Friday, March 20, 2015
Tonight was the last night working at the diner. We are packing up everything tomorrow. Dad finally got a decent bid on the restaurant, so we all knew it was meant to be. Mom only has a few weeks till she is due. She can barley move around. She has gotten so big….haha. She keeps saying that she can’t wait to lose some weight. I think she will be fine once the baby comes out. (Mom is just too self conscious.) I think the plan is that we are looking for a cheaper place to live and sell our home. I am not sure where yet, mom and dad say they want to have the baby here, and then move. I am going to miss all of my friends out here, but to be honest, ever since I have been working at the diner, it seems like I don’t really have that good of relationships with them anymore. I am closer with the other waitresses more than anyone else now. So I am excited for the move, but sad at the same time. I know mom and dad can’t really afford to live in California anymore. So it’s all for the best.
Sunday, April 6, 2015
Mom just left to go to the hospital! She said she was having a lot of contractions and thinks the baby is coming!! Dad and mom thought it would be best not to wake up Abby, so I am staying home with her. But dad says right when the baby is born we can come and see little Bobby. I can’t wait to see him!! The phone is ringing…. it might be dad. Got to go!
Monday, April 7, 2015
Bobby is finally here!! He is so precious. I just love him to death. Now that mom’s all good, we have decided to move to Oklahoma. Mom and dad sold the house here and we are moving the day after school gets out. All of our boxes are packed except our clothes and a few pots and pans. They told me that California homes sell for a lot more than Oklahoma homes, so they said the house they bought over the internet is a lot bigger and cheaper than the one we have now. And mom has a friend there that told her she can tutor some kids there for some cash until mom and dad find jobs. Mom and dad said that it will be hard to find jobs right now, but that they have it all planed out with the money they got from the diner and the house.
Tuesday, June 9, 2015
Today was the last day of school! It was a lot of fun. We went around the room talking about what we are all going to do for vacation, and I said “I’m not going on vacation but I am moving into a huge house!!” If there were a prize to who had the best thing to say, I would definitely win. I gave all my teachers and friends a hug and then after school, dad drove me over to what the diner used to be (now it’s a real-estate office) and we said our final goodbye. We rented one U-Haul for moving and dad’s uncle also came down and is going to help us move to Oklahoma. It’s good to have family.

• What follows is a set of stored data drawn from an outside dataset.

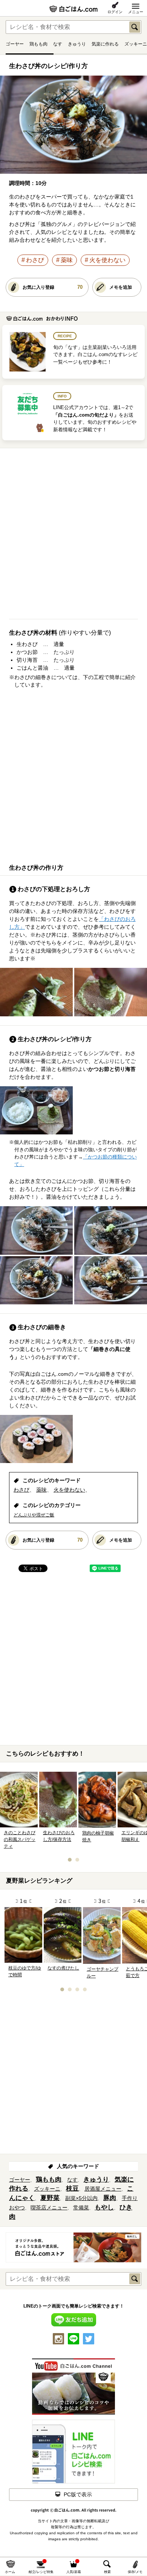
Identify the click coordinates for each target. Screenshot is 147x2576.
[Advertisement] (73, 536)
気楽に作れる (105, 44)
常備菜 (81, 2208)
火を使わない (107, 260)
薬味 (67, 260)
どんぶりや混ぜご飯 (34, 1515)
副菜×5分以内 (81, 2198)
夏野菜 (50, 2198)
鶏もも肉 (38, 44)
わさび (35, 260)
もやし (104, 2207)
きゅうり (77, 44)
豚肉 (109, 2198)
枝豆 (72, 2188)
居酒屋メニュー (102, 2189)
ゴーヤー (15, 44)
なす (57, 44)
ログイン (114, 12)
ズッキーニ (135, 44)
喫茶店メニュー (49, 2208)
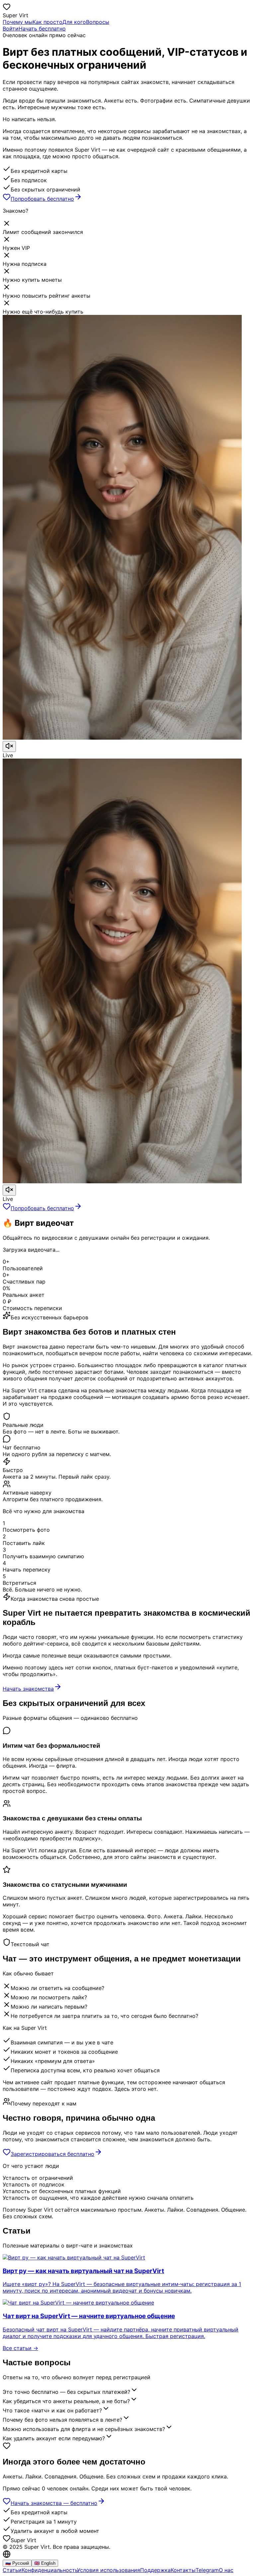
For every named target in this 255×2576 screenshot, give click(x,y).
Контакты (183, 2570)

With mom taking care of Bobby, it’s pretty much dad who is doing all the heavy lifting and with Great Uncle John here it has been really helpful.

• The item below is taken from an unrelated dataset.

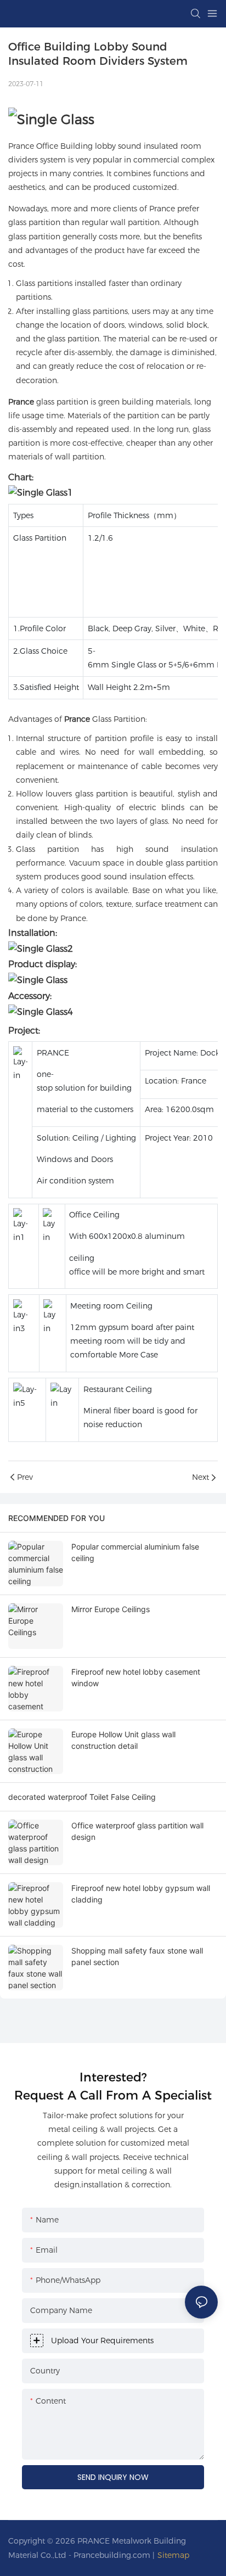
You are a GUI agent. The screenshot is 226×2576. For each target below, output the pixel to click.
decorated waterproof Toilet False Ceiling (82, 1796)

Well I gotta go to bed. Big, big day tomorrow.
Wednesday, June 10, 2015
I usually write at night, right before bed, but it’s a long drive to Oklahoma. I think this move is really good for our family. It’s a new start, Bobby is here and Abby is starting kindergarten. Mom and dad both have friends from college that live there that are really nice, I think we are gonna be able to forget about all of our money problems we had in Socal and focus on our new life in Oklahoma.
Mom says we have twenty more hours to go till we get to the house. boo…. oh well. I can’t wait till we get there and see my new room!!